To make this possible, the circuit networking protocol utilizes a convention for encoding function identities that is not tied to — and, in fact, is entirely independent of — the particular build of any one binary, while at the same time being very space-efficient. In particular, every cross-callable function is uniquely determined by a 64-bit identifier that depends only on the functional signature. The signature includes the Go method name, as well as the types and the order of its arguments and return values.

This way a legacy 4stk binary will still be able to dial into a newer worker and invoke the acid service's RuntimeProfile function as long as the newer runtime has retained that function without changing its signature, while possibly changing its implementation.
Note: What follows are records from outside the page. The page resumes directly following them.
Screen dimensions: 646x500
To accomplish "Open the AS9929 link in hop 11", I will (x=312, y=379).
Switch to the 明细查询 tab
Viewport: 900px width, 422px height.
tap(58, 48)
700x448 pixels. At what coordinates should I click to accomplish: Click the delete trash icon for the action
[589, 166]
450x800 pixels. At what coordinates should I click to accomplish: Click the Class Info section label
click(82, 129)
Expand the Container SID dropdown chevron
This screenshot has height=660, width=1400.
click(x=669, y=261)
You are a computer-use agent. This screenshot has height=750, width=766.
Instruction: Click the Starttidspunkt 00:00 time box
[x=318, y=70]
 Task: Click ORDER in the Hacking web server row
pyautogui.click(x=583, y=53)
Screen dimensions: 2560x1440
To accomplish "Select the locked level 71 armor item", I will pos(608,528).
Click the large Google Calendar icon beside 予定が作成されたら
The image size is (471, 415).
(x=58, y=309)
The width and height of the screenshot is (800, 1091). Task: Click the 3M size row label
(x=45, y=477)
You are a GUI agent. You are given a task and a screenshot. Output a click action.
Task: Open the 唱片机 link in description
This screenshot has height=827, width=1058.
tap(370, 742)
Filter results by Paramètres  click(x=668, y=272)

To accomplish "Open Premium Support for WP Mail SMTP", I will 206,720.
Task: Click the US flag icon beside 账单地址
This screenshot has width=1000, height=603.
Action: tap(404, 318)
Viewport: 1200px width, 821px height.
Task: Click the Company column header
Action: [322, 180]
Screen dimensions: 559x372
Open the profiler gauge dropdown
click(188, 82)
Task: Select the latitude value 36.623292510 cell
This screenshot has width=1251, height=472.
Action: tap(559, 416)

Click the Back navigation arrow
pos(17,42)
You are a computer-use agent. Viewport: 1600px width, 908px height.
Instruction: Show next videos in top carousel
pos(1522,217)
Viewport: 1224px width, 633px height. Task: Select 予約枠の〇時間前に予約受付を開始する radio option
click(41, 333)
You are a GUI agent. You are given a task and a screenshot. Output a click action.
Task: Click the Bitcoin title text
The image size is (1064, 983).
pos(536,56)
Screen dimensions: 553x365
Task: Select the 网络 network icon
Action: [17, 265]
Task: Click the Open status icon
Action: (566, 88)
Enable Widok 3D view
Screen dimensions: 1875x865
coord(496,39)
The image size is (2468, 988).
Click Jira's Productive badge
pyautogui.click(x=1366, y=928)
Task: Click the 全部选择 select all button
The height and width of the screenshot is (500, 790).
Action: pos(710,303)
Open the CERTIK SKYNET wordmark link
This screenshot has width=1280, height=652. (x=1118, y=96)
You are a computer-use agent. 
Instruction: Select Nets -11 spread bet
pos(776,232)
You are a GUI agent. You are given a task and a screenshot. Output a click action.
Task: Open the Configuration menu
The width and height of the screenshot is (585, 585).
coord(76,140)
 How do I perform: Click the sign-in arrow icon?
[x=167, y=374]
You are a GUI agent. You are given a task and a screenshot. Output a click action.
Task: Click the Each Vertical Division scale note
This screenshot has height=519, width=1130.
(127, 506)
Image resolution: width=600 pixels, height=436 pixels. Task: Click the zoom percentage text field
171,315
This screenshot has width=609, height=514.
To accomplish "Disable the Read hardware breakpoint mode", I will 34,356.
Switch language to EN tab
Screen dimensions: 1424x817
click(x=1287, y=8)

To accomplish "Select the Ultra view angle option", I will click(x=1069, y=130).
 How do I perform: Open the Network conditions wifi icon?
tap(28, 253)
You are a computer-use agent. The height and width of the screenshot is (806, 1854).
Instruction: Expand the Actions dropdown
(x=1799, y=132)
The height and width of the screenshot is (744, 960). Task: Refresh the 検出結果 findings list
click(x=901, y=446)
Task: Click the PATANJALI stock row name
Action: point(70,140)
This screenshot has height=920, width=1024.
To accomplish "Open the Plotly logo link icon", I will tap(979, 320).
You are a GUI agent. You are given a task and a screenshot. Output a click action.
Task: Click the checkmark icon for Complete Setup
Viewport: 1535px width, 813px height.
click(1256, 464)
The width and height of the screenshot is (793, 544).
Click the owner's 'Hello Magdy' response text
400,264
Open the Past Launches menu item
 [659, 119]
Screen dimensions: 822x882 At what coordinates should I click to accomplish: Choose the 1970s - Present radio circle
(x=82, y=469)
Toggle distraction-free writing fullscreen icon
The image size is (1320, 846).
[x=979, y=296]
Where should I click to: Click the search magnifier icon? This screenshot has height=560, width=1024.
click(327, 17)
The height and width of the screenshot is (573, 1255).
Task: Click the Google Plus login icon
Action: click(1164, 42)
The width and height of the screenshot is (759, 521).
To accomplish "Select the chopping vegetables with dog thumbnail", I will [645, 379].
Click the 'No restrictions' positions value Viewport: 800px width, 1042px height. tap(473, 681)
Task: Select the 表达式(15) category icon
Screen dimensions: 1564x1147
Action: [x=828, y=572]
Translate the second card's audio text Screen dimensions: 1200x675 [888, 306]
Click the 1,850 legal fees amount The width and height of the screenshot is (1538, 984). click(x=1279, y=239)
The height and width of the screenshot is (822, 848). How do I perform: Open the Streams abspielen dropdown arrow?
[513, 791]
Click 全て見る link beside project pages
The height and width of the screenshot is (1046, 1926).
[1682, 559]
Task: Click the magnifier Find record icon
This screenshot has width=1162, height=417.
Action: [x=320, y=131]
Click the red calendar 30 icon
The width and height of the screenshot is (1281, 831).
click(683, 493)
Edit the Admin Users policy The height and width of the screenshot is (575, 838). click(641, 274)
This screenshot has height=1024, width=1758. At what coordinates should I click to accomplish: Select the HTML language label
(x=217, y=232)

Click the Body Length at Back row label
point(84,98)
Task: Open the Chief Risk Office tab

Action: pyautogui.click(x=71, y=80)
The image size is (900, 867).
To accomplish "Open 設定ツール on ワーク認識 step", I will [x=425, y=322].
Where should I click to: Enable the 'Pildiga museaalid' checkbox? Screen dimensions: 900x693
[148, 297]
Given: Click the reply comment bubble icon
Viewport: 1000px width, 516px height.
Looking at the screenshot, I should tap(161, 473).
From a programming standpoint the concern of connecting to a worker, whose binary might be built from a different code base, can occur in three cases of interaction with a remote worker:

  1. When dialing into a cross-service, using circuit.Dial: This is because the dial destination — which includes a worker address and a service name — can be saved to disk when the destination worker was born, for example, and later revived and used by a newer worker compiled post factum.
  2. When cross-calling the methods of a permanent cross-interface: In this case also, the destination worker could persist a parmenent cross-interface to disk, later to be revived by a newer worker.
  3. When cross-calling the methods of a non-permanent cross-interface: This case is a little different. Here if a connection to a differently versioned worker was established once (using one of the above two methods), then one could imagine, say, obtaining a non-permanent cross-interface from that worker with an underlying object on that same worker. Consequently, cross-calling the cross-interface would be interacting with a differently versioned worker.

The main importance of this observation is suggesting a good rule for implementing circuit applications that play well in heterogenous environments. Specifically, it suffices to handle version incompatibility errors during interactions of type (1) and (2), leaving invocations of type (3) unchecked for panics. This is because in order to be in position (3), either (1) or (2) must have happened prior.